------ TEXT EXCERPT ------
Regarding next-gen equipment, we have one 454 GS FLX, six Illumina Genome Analyzers II, and four ABI SOLiD 2.0 systems. We have also kept four ABI 3730 units — we used to have 10 — for QC and development use.
I think the currently available three [second-generation] platforms all have their own strengths, and they all have their own disadvantages.
I think the 454 is a pretty nice system. If you go by time, say, per week or per month, it pretty much has the same output as a Solexa or a SOLiD. The only issue is the reagent cost. Compared to the other two platforms, I would say it’s on the order of 10-fold more expensive. That’s a big deciding factor — if for the same amount of money, I can do 10-fold more things, or if I can spend 10-fold less money to get the same job done, of course I would go that direction.
454’s strength is really in the several-hundred base pair reads, which make the system unique for metagenome sequencing. For example, we have a mosquito viral metagenome project, and I think 454 is uniquely suited to that, and no other approach can match it for this project.
The output of the Solexa and SOLiD systems is about the same. It’s all tag-based sequencing, and they both can do paired-end reads. Solexa came into this market earlier, so therefore it is relatively well-established, compared to SOLiD, which has kind of a catch-up game to play.
But besides that, beyond the technology, it’s really about the business. For example, we think ABI has much better tech support for the SOLiD than Illumina for the Genome Analyzer. That’s a factors we also consider before making a decision.
Application-wise, I think Solexa is more flexible than the SOLiD. If you want to test a few things, Solexa is a much better way to go, because you can do a one-lane test to see what the results are, and then you can decide what to do next. Solexa is also very good to feed ChIP-Seq studies, because you don’t need that much data — one lane can give you 1 or 2 million reads, which is enough to be informative.
The SOLiD is kind of bulkier, but if you are sure about something you want to do in a big way, for example for cancer genome sequencing, we think it’s a really good fit. That doesn’t mean that Solexa cannot do that — it’s just more flexible, so we use Solexa to do more diverse projects, and SOLiD is more dedicated to larger projects.
------ DATA TO EXAMINE ------
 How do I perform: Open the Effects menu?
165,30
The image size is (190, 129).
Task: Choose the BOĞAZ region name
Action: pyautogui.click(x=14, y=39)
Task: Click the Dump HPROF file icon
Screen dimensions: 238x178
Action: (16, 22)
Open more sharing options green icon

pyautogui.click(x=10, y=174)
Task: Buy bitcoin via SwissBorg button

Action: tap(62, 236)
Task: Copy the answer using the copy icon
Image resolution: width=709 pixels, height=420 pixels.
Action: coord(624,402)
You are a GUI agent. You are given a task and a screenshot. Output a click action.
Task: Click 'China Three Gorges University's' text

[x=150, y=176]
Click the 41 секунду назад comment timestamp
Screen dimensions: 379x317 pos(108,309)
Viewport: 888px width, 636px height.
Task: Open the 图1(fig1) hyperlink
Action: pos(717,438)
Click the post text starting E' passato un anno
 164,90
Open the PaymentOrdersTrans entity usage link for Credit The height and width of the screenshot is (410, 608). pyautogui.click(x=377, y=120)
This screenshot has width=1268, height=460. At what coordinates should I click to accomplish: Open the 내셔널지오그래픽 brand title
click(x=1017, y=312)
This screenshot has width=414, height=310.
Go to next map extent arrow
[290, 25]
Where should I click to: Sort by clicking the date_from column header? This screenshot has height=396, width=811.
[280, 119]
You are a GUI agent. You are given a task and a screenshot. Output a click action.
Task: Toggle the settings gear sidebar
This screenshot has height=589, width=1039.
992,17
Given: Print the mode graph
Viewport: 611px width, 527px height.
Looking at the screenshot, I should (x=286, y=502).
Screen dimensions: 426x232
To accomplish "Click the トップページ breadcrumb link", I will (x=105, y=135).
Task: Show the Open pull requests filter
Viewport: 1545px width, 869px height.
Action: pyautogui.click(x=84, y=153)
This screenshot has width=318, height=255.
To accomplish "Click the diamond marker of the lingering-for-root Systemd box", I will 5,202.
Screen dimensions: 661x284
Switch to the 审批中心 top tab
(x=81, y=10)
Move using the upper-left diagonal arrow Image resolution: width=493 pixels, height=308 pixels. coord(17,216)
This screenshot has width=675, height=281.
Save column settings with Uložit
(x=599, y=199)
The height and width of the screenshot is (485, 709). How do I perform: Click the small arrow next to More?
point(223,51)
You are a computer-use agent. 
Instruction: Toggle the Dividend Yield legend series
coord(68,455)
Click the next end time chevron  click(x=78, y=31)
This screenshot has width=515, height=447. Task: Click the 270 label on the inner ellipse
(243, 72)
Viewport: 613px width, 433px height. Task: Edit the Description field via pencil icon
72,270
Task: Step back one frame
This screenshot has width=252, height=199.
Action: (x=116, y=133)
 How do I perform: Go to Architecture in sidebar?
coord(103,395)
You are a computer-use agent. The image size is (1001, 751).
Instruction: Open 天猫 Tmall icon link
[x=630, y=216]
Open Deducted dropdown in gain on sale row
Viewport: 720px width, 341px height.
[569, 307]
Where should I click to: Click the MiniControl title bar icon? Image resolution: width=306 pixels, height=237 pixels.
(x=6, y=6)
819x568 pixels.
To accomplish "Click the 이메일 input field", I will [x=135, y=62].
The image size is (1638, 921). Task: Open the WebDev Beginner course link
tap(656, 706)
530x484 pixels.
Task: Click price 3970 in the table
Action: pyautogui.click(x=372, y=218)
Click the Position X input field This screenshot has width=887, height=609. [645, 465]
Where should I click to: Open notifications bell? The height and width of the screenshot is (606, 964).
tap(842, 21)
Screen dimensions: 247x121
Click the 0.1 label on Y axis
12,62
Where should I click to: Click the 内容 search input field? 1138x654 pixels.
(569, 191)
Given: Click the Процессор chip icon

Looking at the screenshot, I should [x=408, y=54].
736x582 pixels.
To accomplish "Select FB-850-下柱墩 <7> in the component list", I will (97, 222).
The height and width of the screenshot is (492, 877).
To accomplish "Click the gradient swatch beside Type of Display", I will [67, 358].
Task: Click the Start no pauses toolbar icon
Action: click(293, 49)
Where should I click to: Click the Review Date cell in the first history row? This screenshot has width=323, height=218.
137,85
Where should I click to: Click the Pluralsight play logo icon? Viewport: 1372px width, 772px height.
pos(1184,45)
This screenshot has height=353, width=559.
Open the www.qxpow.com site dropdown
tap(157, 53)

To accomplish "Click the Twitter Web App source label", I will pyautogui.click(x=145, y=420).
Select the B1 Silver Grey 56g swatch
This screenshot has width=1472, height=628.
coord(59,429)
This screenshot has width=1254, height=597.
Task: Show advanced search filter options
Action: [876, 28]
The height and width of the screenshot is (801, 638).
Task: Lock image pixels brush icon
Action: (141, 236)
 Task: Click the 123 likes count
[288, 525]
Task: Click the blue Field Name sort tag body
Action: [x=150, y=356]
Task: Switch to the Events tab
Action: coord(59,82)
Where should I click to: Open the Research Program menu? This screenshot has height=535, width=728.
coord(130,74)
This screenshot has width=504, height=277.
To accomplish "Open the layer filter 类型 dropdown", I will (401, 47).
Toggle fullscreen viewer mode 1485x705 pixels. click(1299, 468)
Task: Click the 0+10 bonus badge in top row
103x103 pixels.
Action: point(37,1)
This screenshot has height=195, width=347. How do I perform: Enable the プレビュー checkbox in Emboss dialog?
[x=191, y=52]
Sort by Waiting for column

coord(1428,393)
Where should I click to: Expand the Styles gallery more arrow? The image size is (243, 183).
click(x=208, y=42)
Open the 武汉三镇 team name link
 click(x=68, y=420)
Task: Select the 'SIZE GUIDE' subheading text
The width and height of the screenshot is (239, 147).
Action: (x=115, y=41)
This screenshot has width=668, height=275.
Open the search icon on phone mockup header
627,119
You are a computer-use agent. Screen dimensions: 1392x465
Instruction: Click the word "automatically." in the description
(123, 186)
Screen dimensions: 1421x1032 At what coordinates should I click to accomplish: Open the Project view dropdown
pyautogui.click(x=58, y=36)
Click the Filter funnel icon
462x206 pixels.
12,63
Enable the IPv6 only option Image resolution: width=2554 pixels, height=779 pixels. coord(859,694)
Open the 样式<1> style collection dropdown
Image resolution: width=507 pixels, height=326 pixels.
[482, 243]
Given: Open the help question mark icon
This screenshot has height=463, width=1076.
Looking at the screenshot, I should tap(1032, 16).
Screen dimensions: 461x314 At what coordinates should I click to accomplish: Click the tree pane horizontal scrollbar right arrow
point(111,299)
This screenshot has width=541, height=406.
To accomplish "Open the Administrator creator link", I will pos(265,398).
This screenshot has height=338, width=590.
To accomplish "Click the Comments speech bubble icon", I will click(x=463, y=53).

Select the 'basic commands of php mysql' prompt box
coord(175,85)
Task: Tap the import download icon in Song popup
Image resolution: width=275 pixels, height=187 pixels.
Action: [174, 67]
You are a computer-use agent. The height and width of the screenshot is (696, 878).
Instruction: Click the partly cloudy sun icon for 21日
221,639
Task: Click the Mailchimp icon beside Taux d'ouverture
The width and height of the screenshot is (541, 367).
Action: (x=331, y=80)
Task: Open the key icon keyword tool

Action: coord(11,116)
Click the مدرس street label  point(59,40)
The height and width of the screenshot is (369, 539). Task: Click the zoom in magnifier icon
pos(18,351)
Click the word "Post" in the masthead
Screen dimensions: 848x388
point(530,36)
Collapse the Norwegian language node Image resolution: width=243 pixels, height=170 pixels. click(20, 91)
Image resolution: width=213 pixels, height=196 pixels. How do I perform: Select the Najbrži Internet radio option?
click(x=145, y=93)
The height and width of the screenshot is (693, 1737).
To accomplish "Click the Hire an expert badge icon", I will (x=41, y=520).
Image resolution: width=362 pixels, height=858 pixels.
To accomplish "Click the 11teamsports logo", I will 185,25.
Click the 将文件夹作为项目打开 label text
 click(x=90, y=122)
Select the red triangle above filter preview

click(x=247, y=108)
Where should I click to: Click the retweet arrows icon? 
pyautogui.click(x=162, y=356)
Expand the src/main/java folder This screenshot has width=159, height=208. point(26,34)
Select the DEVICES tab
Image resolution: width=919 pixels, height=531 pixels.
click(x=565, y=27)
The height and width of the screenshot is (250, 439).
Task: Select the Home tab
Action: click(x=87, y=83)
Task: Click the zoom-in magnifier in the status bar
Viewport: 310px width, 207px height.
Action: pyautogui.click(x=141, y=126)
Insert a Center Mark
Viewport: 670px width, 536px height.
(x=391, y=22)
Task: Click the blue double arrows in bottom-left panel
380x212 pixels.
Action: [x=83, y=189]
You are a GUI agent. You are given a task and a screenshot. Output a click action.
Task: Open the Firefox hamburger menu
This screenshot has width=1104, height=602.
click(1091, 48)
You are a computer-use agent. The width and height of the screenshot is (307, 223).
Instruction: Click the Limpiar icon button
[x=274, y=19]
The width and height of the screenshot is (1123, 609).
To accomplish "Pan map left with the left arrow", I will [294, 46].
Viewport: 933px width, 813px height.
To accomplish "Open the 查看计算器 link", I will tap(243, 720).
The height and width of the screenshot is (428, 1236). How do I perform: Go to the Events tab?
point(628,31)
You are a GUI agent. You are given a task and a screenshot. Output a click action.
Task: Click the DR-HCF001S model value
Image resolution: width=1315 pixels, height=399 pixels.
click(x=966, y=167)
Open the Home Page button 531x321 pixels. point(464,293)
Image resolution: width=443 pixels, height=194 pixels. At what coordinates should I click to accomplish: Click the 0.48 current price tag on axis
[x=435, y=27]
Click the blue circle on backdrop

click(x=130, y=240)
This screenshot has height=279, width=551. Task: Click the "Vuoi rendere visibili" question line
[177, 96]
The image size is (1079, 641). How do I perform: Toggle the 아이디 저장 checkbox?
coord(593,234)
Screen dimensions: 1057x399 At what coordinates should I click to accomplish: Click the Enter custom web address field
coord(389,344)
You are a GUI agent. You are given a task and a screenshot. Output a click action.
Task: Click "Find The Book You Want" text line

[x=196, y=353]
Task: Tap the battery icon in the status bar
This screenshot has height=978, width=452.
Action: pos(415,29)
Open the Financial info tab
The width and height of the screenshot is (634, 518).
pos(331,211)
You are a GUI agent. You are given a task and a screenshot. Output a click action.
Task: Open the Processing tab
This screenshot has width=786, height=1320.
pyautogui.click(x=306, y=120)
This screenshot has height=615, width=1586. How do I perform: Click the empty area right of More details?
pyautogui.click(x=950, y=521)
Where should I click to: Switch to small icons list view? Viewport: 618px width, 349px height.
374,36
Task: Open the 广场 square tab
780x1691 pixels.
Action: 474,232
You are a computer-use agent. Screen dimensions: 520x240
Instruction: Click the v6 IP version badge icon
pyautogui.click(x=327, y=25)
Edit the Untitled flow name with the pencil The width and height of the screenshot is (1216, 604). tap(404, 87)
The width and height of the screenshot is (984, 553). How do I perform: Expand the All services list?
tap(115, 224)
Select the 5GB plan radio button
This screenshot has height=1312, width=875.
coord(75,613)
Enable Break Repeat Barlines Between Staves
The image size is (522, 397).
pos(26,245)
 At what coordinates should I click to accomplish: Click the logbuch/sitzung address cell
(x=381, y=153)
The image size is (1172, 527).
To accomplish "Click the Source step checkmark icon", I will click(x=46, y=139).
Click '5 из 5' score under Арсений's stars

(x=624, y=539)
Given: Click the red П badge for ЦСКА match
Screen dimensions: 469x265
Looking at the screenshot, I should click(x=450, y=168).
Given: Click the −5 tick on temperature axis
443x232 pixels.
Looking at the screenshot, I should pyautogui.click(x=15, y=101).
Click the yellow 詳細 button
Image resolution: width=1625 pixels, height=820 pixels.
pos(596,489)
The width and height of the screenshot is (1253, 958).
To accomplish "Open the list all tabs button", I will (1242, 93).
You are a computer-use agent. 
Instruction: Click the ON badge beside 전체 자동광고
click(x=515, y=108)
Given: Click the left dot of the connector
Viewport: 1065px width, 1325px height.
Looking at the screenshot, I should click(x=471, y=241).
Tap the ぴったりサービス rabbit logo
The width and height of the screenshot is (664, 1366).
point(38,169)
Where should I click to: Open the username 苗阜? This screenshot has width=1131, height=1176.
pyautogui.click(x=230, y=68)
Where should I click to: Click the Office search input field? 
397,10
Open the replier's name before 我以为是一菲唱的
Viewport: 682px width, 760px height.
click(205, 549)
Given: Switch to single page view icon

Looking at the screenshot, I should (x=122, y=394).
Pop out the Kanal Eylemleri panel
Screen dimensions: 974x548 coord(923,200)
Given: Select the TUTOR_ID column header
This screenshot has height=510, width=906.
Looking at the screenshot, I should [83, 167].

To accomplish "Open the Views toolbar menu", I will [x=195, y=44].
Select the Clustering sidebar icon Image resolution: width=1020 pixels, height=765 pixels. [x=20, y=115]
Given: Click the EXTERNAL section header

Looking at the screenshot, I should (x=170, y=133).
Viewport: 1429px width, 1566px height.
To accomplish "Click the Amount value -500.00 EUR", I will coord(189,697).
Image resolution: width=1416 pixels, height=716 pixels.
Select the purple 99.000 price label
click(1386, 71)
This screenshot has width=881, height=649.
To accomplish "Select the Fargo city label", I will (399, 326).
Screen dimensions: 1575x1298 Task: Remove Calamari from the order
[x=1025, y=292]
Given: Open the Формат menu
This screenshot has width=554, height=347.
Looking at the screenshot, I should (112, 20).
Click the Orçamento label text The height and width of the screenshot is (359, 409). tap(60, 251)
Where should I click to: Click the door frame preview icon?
------
◆ QUESTIONS ON THE MATERIAL
1. Which sequencing instrument models does the excerpt on sequencing platforms say the group currently has?
2. Extract the passage of the excerpt on sequencing platforms between "454’s strength is" and "for this project.", inclusive.

◆ RESPONSES IN ORDER
1.
- 454 GS FLX
- Illumina Genome Analyzer II
- ABI SOLiD 2.0
- ABI 3730

2.
454’s strength is really in the several-hundred base pair reads, which make the system unique for metagenome sequencing. For example, we have a mosquito viral metagenome project, and I think 454 is uniquely suited to that, and no other approach can match it for this project.